C’è un passaggio in particolare che ho apprezzato, lo confesso, un momento di estrema lucidità nel parlare di arte contemporanea un po’ un tanto al chilo, quando cioè Fedez ha azzardato, a ragione, che nell’arte contemporanea c’è stato un passaggio ulteriore da quello che vuole il marketing a fianco all’arte, quello cioè in cui la centralità è passata dal marketing direttamente al market, al mercato, intendendo con questo non che il mercato detta le regole, ma che è proprio nel mercato parte dell’essere arte dell’arte, come se nel pop iniziasse davvero a contare lo streaming al pari del sound, dell’orecchiabilità o dell’interpretazione. È il mercato che fa l’arte, ha detto, e chiunque abbia una minima conoscenza di quello che l’arte contemporanea in effetti sia e stia facendo, penso a un personaggio come Larry Gagosian, per fare un nome, credo sia a quel mondo lì che sta guardando con una attenzione che potrebbe quasi sfociare nella mimesi, Achille Lauro, uno a cui non è certo la musica a interessare, almeno spero, è lì che sta guardando, senza però una medesima narrazione, nel suo caso si punta di più a “vendere” la sua vita privata, Fedez, ben sapendo che la musica, quella di cui a lui sembra interessare davvero pochino, rappresenta solo il 10% del suo core business.

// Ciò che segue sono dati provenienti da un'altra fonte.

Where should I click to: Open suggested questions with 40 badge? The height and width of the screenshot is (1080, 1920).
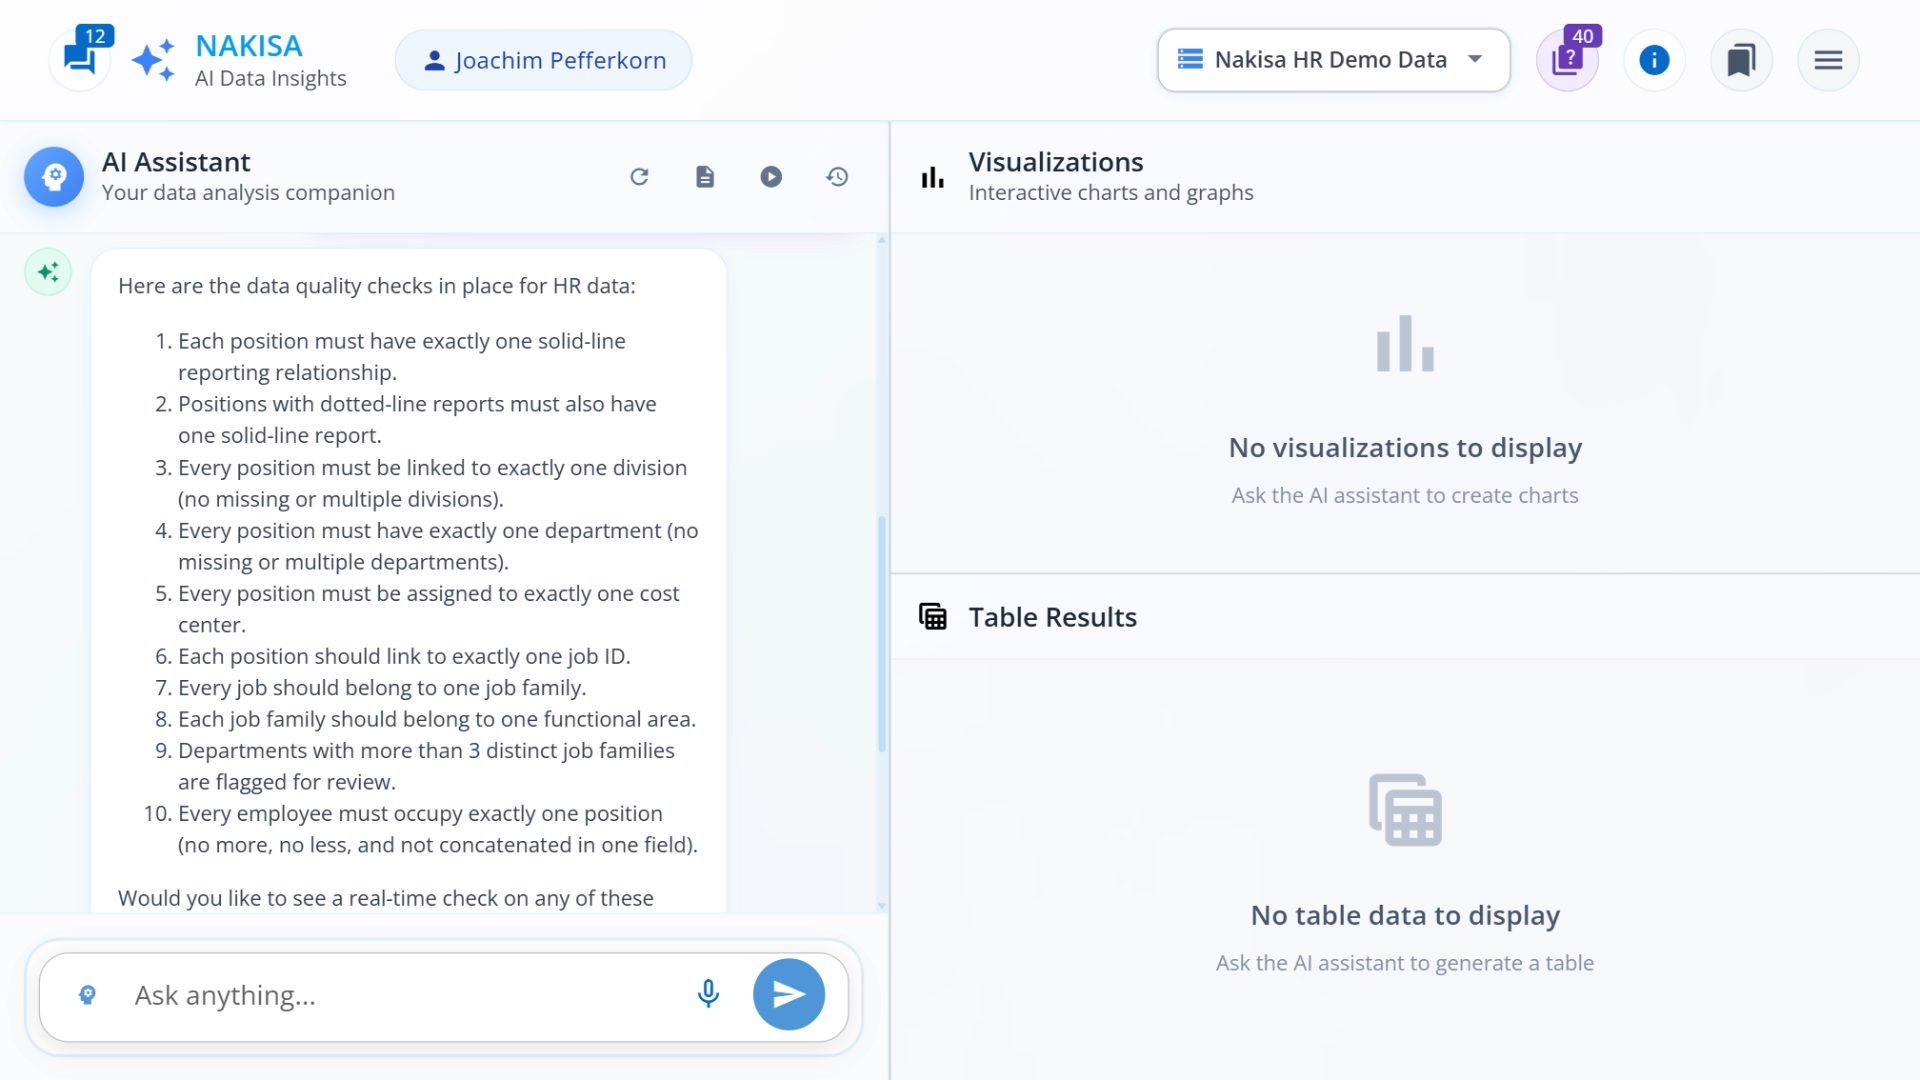(x=1567, y=60)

Chiudo concentrandomi su un passaggio, questo è uno spoiler, che mostra il re nudo, e per re, fate voi, si può intendere nello specifico Fedez, il mercato o l’idea stessa di musica leggera che gira oggi. Oggi per altro perfettamente rappresentato dal tema trattato, cioè le campagne benefiche che Fedez ha messo in piedi, in un caso in compagnia di sua moglie Chiara Ferragni, grande assente in quell’intervista, una per raccogliere soldi per allestire un nuovo reparto di terapia intensiva per l’Ospedale San Raffaele di Milano, salvifico in prima ondata Covid, l’altro per guidare una cordata di artisti nella raccolta di fondi per lavoratori del mondo dello spettacolo, oltre sei milioni di euro distribuiti tra le maestranze rimaste senza stipendio. L’oggi, appunto.

Questo il passaggio. Dikele vuole per l’ennesima volta metterlo in difficoltà, e gli cita un passaggio di un brano di Guè Pequeno nel quale Fedez viene attaccato per il suo fare beneficenza in maniera falsa. Riguardo l’antica collaborazione tra i due, ai tempi di Tanta Roba, la rottura, i dissing, la partecipazione di Guè al concerto di Fedez con Ax a San Siro si aprirà un siparietto buffo, una sorta di bisticcio pubblico, superato forse solo dal momento in cui Dikele chiede insistentemente a Fedez perché non vada d’accordo con Fabri Fibra, dopo che il rapper di Rozzano gli ha specificato che non si sono mai conosciuti di persona, ma la domanda riguardo la beneficenza è atta chiaramente a mettere in difficoltà colui che si voleva far passare per un cinico speculatore. Fedez non capisce, o finge di non capire, infastidendosi per la domanda, il chiedere perché di certe domande è una costante di queste due ore. Così, come se fare beneficenza fosse qualcosa di esecrabile, a sua difesa tira in ballo un’idea di marketing legata al lancio dell’ultimo album proprio di Guè, dal titolo Guesus, anche Guè non ha problemi a gestire il suo ego ipertrofico. In pratica, per rispondere all’accusa di chi gli rinfaccia la beneficenza come mezzo per vendere dischi, accusa abbastanza ridicola, va detto, Fedez paragona la sua beneficenza a Guè che regala a chi avrebbe fatto più streaming del nuovo album una statuetta di lui vestito da Gesù. Dikele trasale, non coglie il nesso, nesso che in effetti, se si guardasse alla beneficenza come a qualcosa di finalizzato a aiutare gli altri non dovrebbe esistere, ma Fedez si ripete, se Guè può regalare la sua statuetta vestita da Gesù a chi fa più stream perché io non posso fare beneficenza, che è come dire che la beneficenza viene fatta appunto per puro marketing. Ecco, quindi, il re è nudo, ha colto come funziona il mondo oggi e non si fa problemi a starci anche senza vestiti. Mica è un caso che lo chiamavo Stocazzetto.